In the article written by Daniel Korzekwa, he said that the performance of following code:
list.map(e => e*2).filter(e => e>10)
is much worse than the iterative solution written using Java.
Can anyone explain why? And what is the best solution for such code in Scala (I hope it's not a Java iterative version which is Scala-fied)?

The reason that particular code is slow is because it's working on primitives but it's using generic operations, so the primitives have to be boxed. (This could be improved if List and its ancestors were specialized.) This will probably slow things down by a factor of 5 or so.
Also, algorithmically, those operations are somewhat expensive, because you make a whole list, and then make a whole new list throwing a few components of the intermediate list away. If you did it in one swoop, then you'd be better off. You could do something like:
list collect (case e if (e*2>10) => e*2)
but what if the calculation e*2 is really expensive? Then you could
(List[Int]() /: list)((ls,e) => { val x = e*2; if (x>10) x :: ls else ls }
except that this would appear backwards. (You could reverse it if need be, but that requires creating a new list, which again isn't ideal algorithmically.)
Of course, you have the same sort of algorithmic problems in Java if you're using a singly linked list--your new list will end up backwards, or you have to create it twice, first in reverse and then forwards, or you have to build it with (non-tail) recursion (which is easy in Scala, but inadvisable for this sort of thing in either language since you'll exhaust the stack), or you have to create a mutable list and then pretend afterwards that it's not mutable. (Which, incidentally, you can do in Scala also--see mutable.LinkedList.)

Basically it's traversing a list twice. Once for multiplying every element with two. And then another time to filter the results.
Think of it as one while loop producing a LinkedList with the intermediate results. And then another loop applying the filter to produce the final results.
This should be faster:
list.view.map(e => e * 2).filter(e => e > 10).force

The solution lies mostly with JVM. Though Scala has a workaround in the figure of #specialization, that increases the size of any specialized class hugely, and only solves half the problem -- the other half being the creation of temporary objects.
The JVM actually does a good job optimizing a lot of it, or the performance would be even more terrible, but Java does not require the optimizations that Scala does, so JVM does not provide them. I expect that to change to some extent with the introduction of SAM not-real-closures in Java.
But, in the end, it comes down to balancing the needs. The same while loop that Java and Scala do so much faster than Scala's function equivalent can be done faster yet in C. Yet, despite what the microbenchmarks tell us, people use Java.

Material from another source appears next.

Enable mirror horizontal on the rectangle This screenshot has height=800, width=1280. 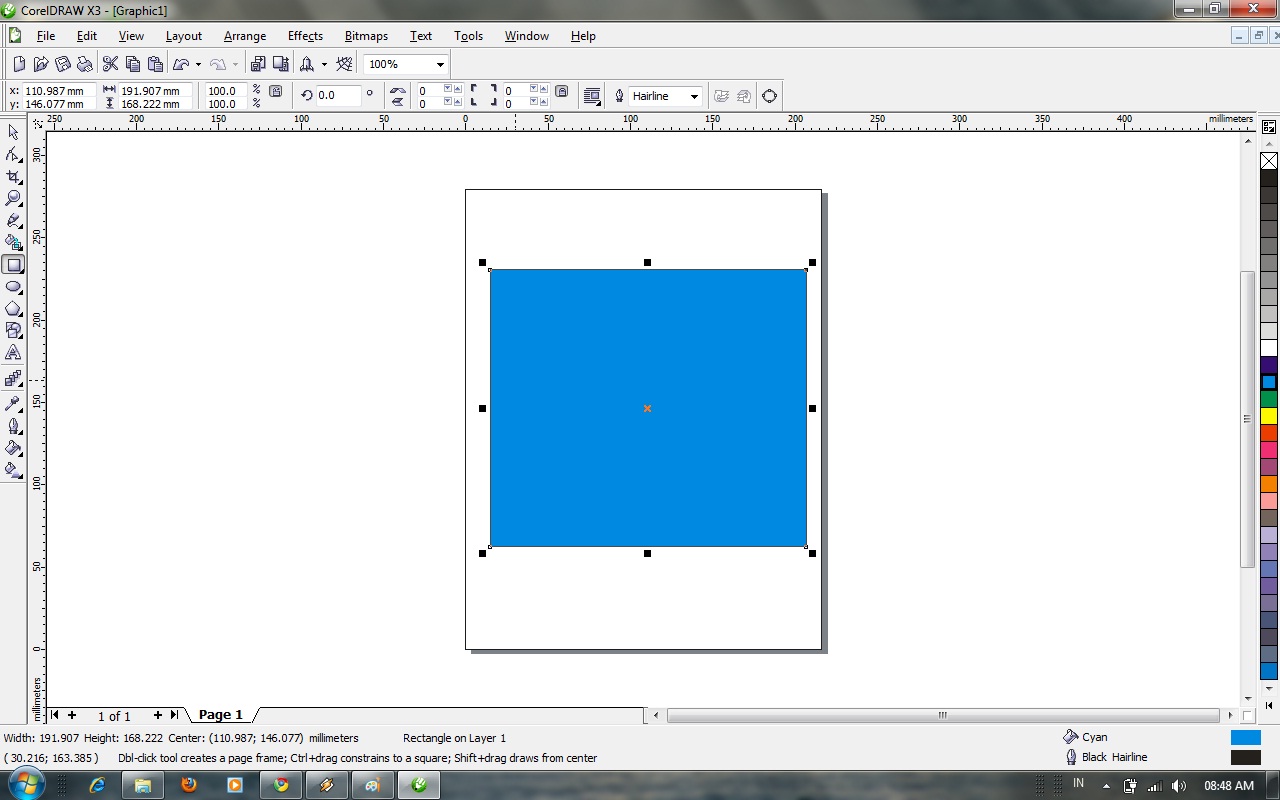(x=396, y=89)
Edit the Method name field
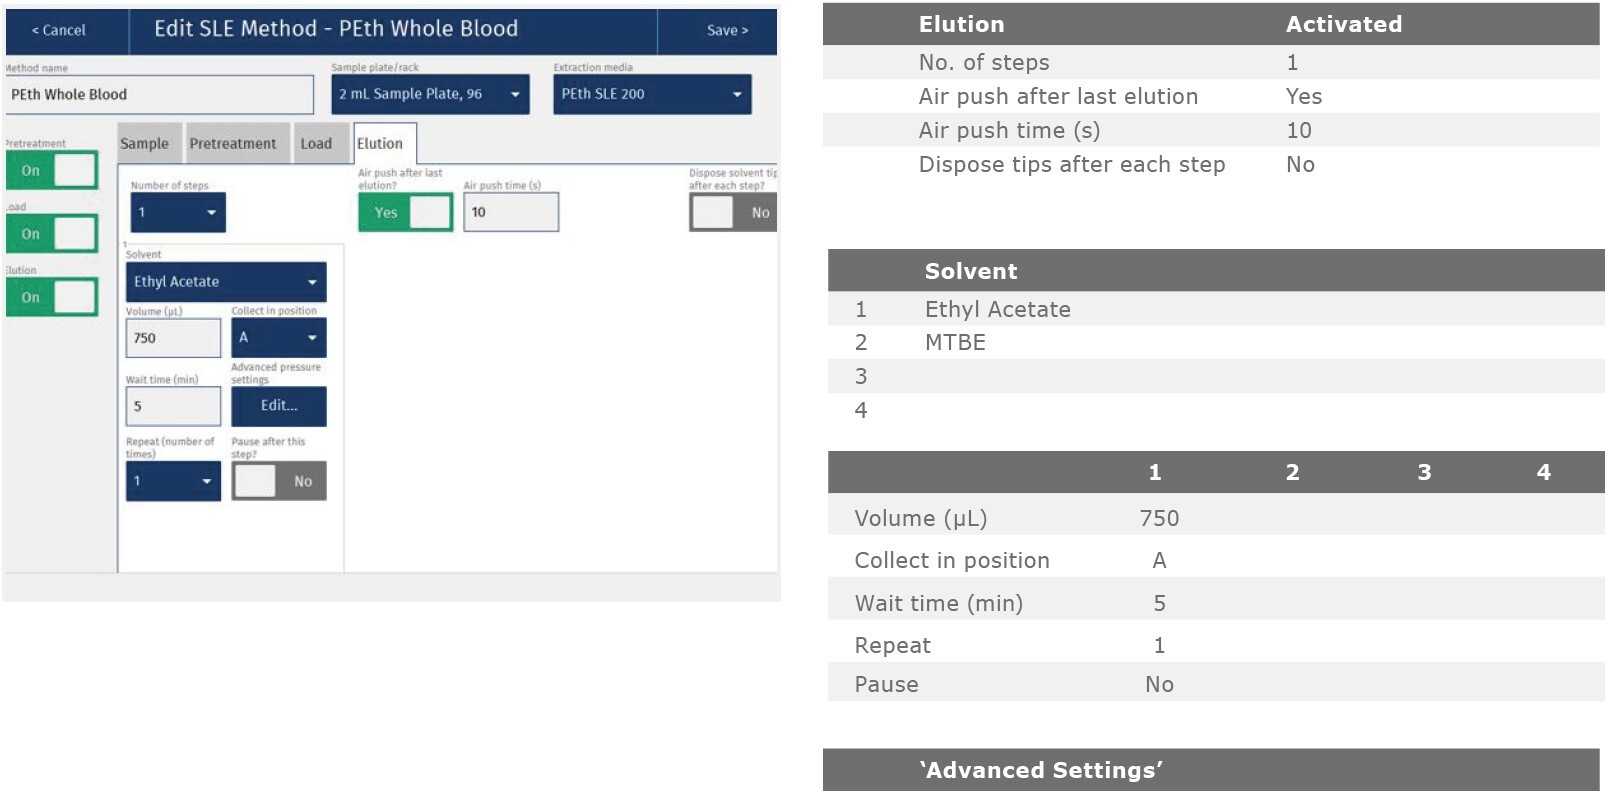This screenshot has height=798, width=1612. (x=158, y=95)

Scala approach is much more abstract and generic. Therefore it is hard to optimize every single case.
I could imagine that HotSpot JIT compiler might apply stream- and loop-fusion to the code in the future if it sees that the immediate results are not used.
Additionally the Java code just does much more.
If you really just want to mutate over a datastructure, consider transform.
It looks a bit like map but doesn't create a new collection, e. g.:
val array = Array(1,2,3,4,5,6,7,8,9,10).transform(_ * 2)
// array is now WrappedArray(2, 4, 6, 8, 10, 12, 14, 16, 18, 20)
I really hope some additional in-place operations will be added ion the future...

To avoid traversing the list twice, I think the for syntax is a nice option here:
val list2 = for(v <- list1; e = v * 2; if e > 10) yield e

Rex Kerr correctly states the major problem: Operating on immutable lists, the stated piece of code creates intermediate lists in memory. Note that this is not necessarily slower than equivalent Java code; you just never use immutable datastructures in Java.
Wilfried Springer has a nice, Scala idomatic solution. Using view, no (manipulated) copies of the whole list are created.
Note that using view might not always be ideal. For example, if your first call is filter that is expected to throw away most of the list, is might be worthwhile to create the shorter version explicitly and use view only after that in order to improve memory locality for later iterations.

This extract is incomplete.